Alex J. Best (Nov 01 2021 at 13:32):

Wow! I'm amazed Lean is on there at all, certainly number of stackoverflow posts and number of distinct github projects can be measured in the 100s (maybe thousands now?), I'd expect some esoteric languages would have more of both than Lean does.

Chris B (Nov 01 2021 at 14:59):

There was a good amount of back and forth in this github issue, and there are links at the end pointing to some additional discussions: https://github.com/coq/coq/issues/10871

Karl Palmskog (Nov 01 2021 at 15:03):

indeed, but the most thorough comparison was arguably done by Gaëtan Gilbert here: https://coq.discourse.group/t/alpha-announcement-coq-is-a-lean-typechecker/581

Reid Barton (Nov 01 2021 at 16:04):

My impression is that there is more diversity of goals and values in the Coq user base compared to Lean. For example there is the formalization of the Hahn-Banach in Coq which is perfectly typical of the sort of math in mathlib, but Coq is also being used in serious ways by people interested in constructive logic, computation, program verification, homotopy type theory, the metatheory of type theory, and so on. Probably this diversity accounts for (or is related to, in a feedback loop) some of the other differences in the ecosystems, such as having a monorepo or not. Lean is trying to solve an easier problem in some sense, or at least a more narrowly-focused one.

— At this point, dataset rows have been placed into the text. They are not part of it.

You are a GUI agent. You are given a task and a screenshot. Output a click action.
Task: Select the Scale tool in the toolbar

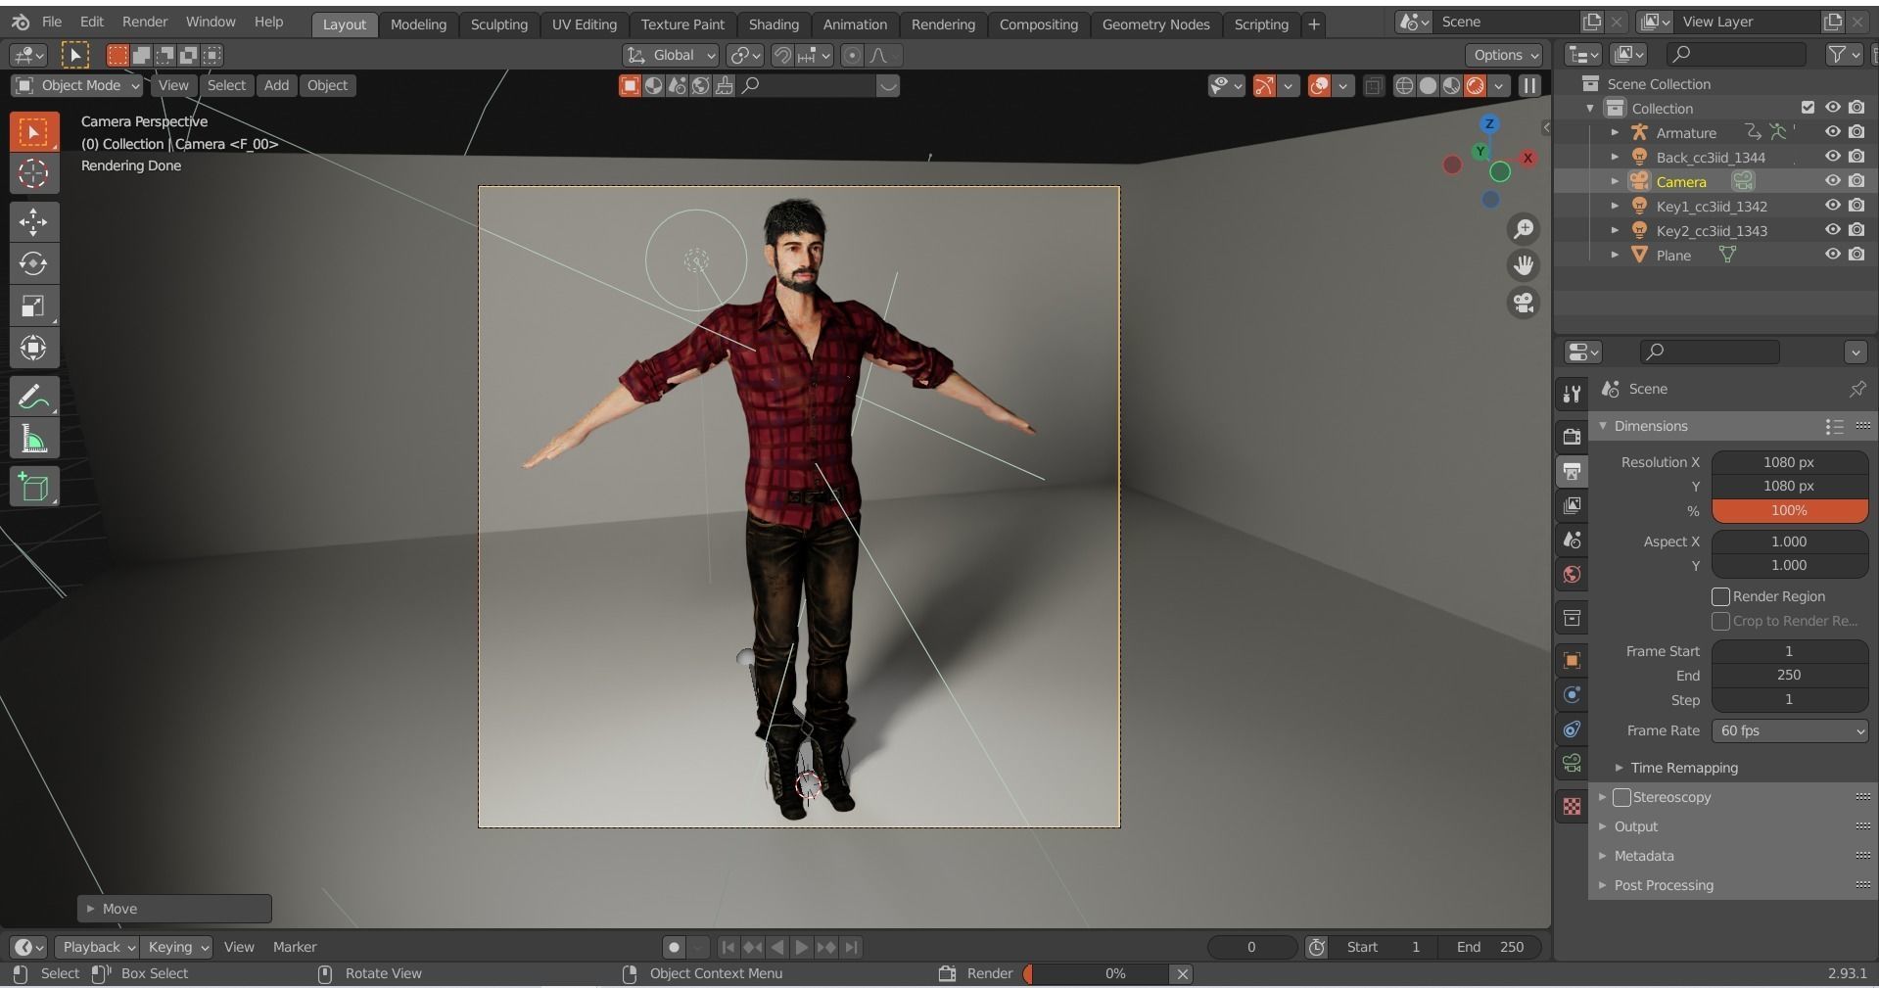coord(34,306)
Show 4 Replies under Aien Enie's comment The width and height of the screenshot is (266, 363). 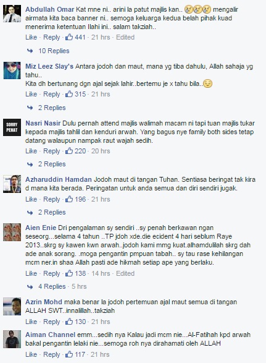[52, 286]
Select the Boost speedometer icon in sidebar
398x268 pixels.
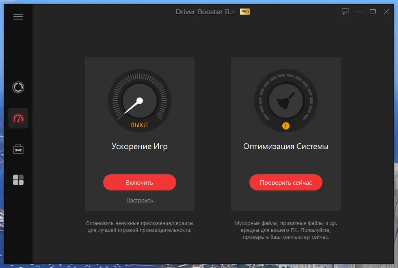point(18,118)
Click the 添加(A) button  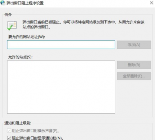[x=134, y=45]
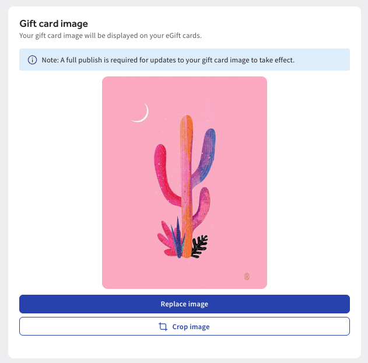Image resolution: width=368 pixels, height=363 pixels.
Task: Click the info icon in the note banner
Action: coord(32,60)
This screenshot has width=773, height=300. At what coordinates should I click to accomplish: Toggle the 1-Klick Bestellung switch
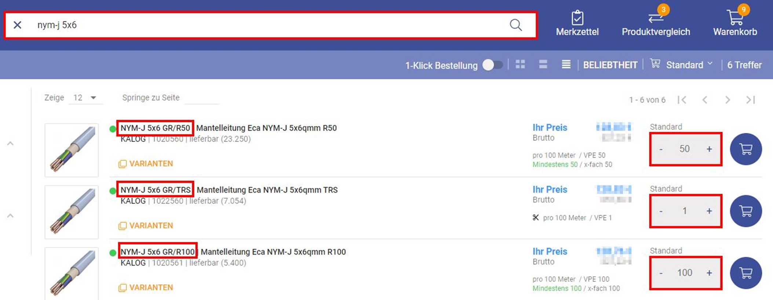tap(492, 65)
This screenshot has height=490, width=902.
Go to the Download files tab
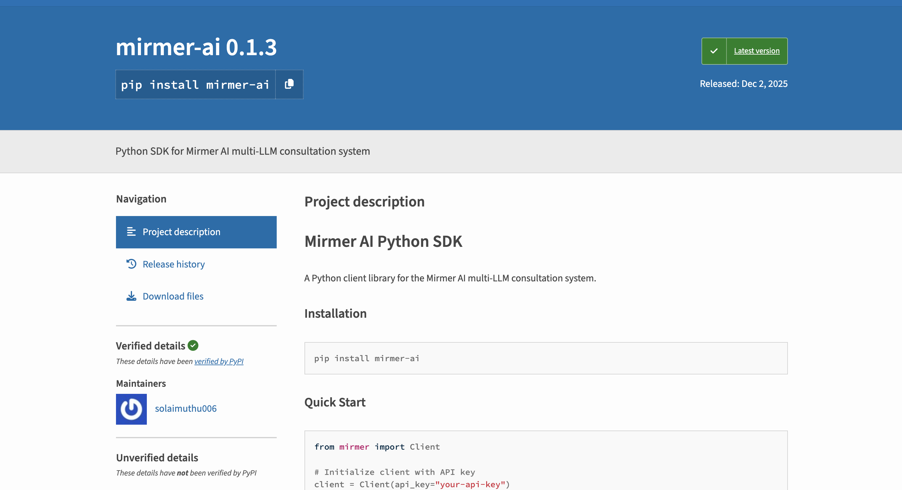pos(173,296)
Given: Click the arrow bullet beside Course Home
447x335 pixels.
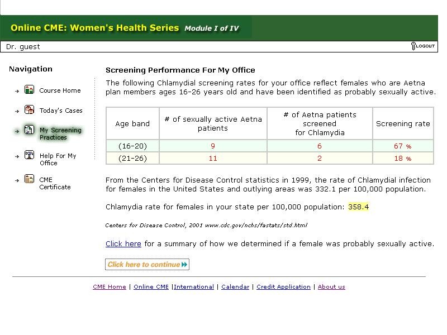Looking at the screenshot, I should [x=17, y=91].
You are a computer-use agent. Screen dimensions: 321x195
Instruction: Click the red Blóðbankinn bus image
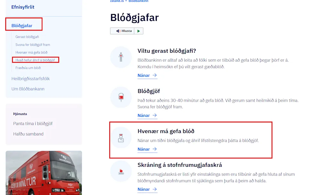point(44,173)
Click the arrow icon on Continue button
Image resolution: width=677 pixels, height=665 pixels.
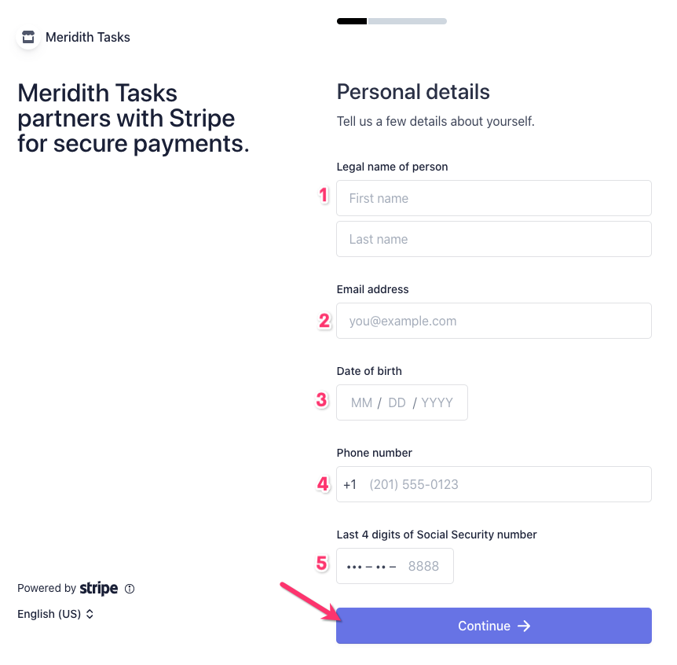[524, 626]
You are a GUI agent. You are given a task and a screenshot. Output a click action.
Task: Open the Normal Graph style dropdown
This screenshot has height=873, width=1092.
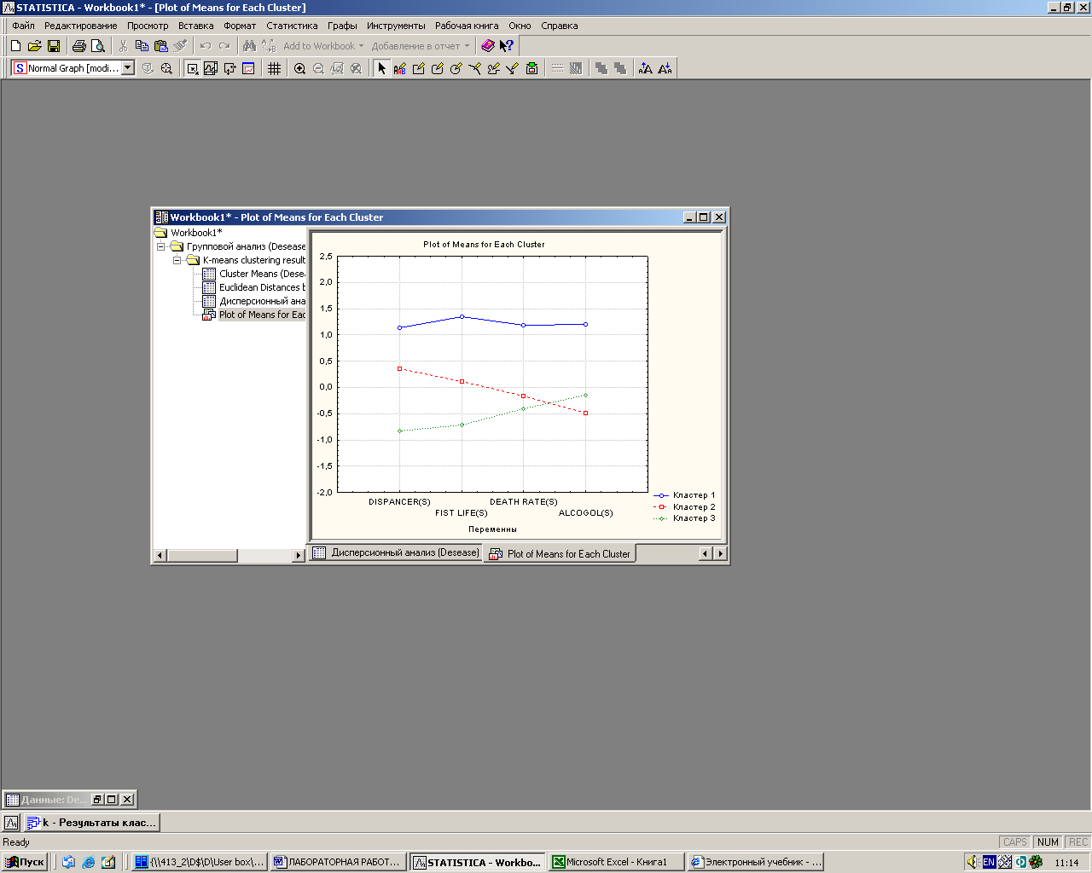(x=128, y=68)
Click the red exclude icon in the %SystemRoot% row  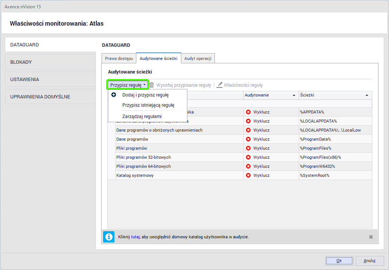pyautogui.click(x=248, y=175)
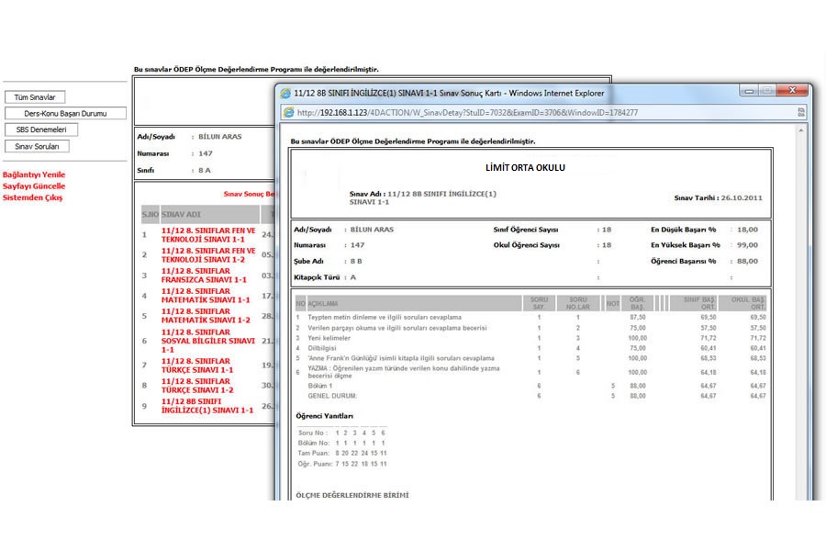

One lesson for me from mathlib was that, as hard as it is to design a cohesive library for "all" of mathematics, it's far harder to design one that supports both classical and constructive reasoning well at the same time. Lean itself would support this just fine, but the problem is that classical and constructive mathematics are just not that similar--a classical notion (e.g., finiteness) might split into several notions constructively, or the classical description of an object (e.g. the spectrum of a ring) might be the "wrong" one constructively. Accepting these differences is fine (and necessary anyways) if you want to do constructive mathematics, but it's too high a price to impose on the user of a library for classical mathematics.

Karl Palmskog (Nov 01 2021 at 16:04):

oh and to comment on the possible horror of "lots of little repos" approach to formalization, we do have major consolidation projects ongoing in the Coq ecosystem, where code flows upwards from leaf repositories to popular and well maintained projects, and small repos get "archived" on GitHub, one recent example: https://github.com/coq-community/coqeal/pull/54

Karl Palmskog (Nov 01 2021 at 16:06):

ah, I think this formalization of Hahn-Banach is the one mentioned by Reid: https://github.com/math-comp/analysis/blob/hb/hahn_banach.v

Reid Barton (Nov 01 2021 at 16:06):

Regarding the github discussion linked above, people often enter these discussions without understanding how different other parties' goals (or even use of language!) might be. For instance it's equally unhelpful for a Lean user to say "quotient types are a non-issue and work fine both for reasoning and computation" or for a Coq user to say "quotient types break Very Important Properties of the type system, trust us"--even if both statements are "true" in their own communities.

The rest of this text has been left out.